Lecture in Aubert Hall
Lecture in Aubert Hall, circa 1968

1965–1974

  • A Centennial Convocation and Exercises were held in February 1965. Gov. John Reed delivered the main address at the Centennial Founders’ Day Luncheon. University President Lloyd Elliott remarked: “A university is the work of many hands. It is a task never complete. It is a dream never quite fulfilled.”
  • Dean Emeritus Weston Evans wrote of the 100th anniversary: “The educational needs of the State are as different today from the needs of 1865 as the jet plane is different from the wood-burning steam locomotive of the Civil War era…The future of the University rests with the State; so also, the future of the State may well rest with the university.”
  • Enrollment in 1965 hit 6,800, a 1,300-student increase from 1964.

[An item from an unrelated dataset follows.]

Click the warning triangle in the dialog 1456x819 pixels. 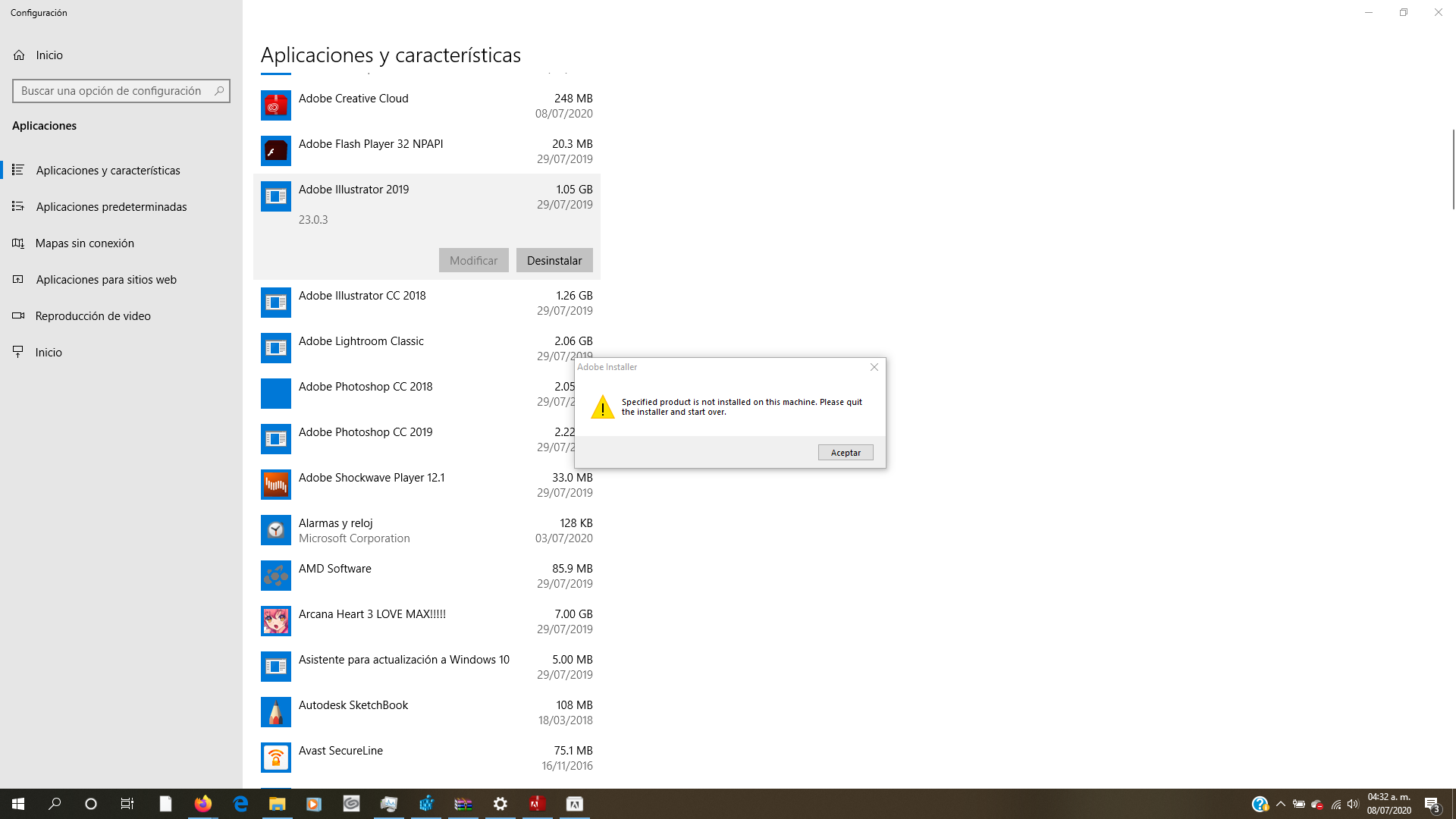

  • The Black Bear football team played East Carolina in the 1965 Tangerine Bowl in Orlando, Florida.
  • In 1965, Ira Darling donated his 148-acre seaside estate in Walpole to the university. In 1968, he formed a trust that helped launch UMaine’s first oceanography program.
  • Edwin Young became president in 1965.
  • In 1968, the Maine State Legislature created the University of Maine System. The name of the University of Maine was changed, over the objection of faculty, to the University of Maine at Orono (UMO).
  • In 1968, Eugene McCarthy, William Hathaway and Barry Goldwater spoke on campus.
  • Winthrop Libby became president in 1969.
  • In fall 1970, there were 2,976 students in arts and sciences, 1,635 in education, 1,359 in life sciences and agriculture, 799 in technology and 561 in business administration.
  • Title IX, which protects people from discrimination based on gender in education programs or activities that receive federal financial assistance, became law in 1972. In ensuing years, UMaine re-instituted and added women’s intercollegiate sports programs, including volleyball, skiing, gymnastics, tennis, swimming and diving, basketball, softball, cross-country and track.
  • In 1973, Howard Neville became president of the only land grant university in the nation located on an island— Marsh Island.
  • Also in 1973, the UMaine Institute for Quaternary Studies was founded; now its name is the Climate Change Institute.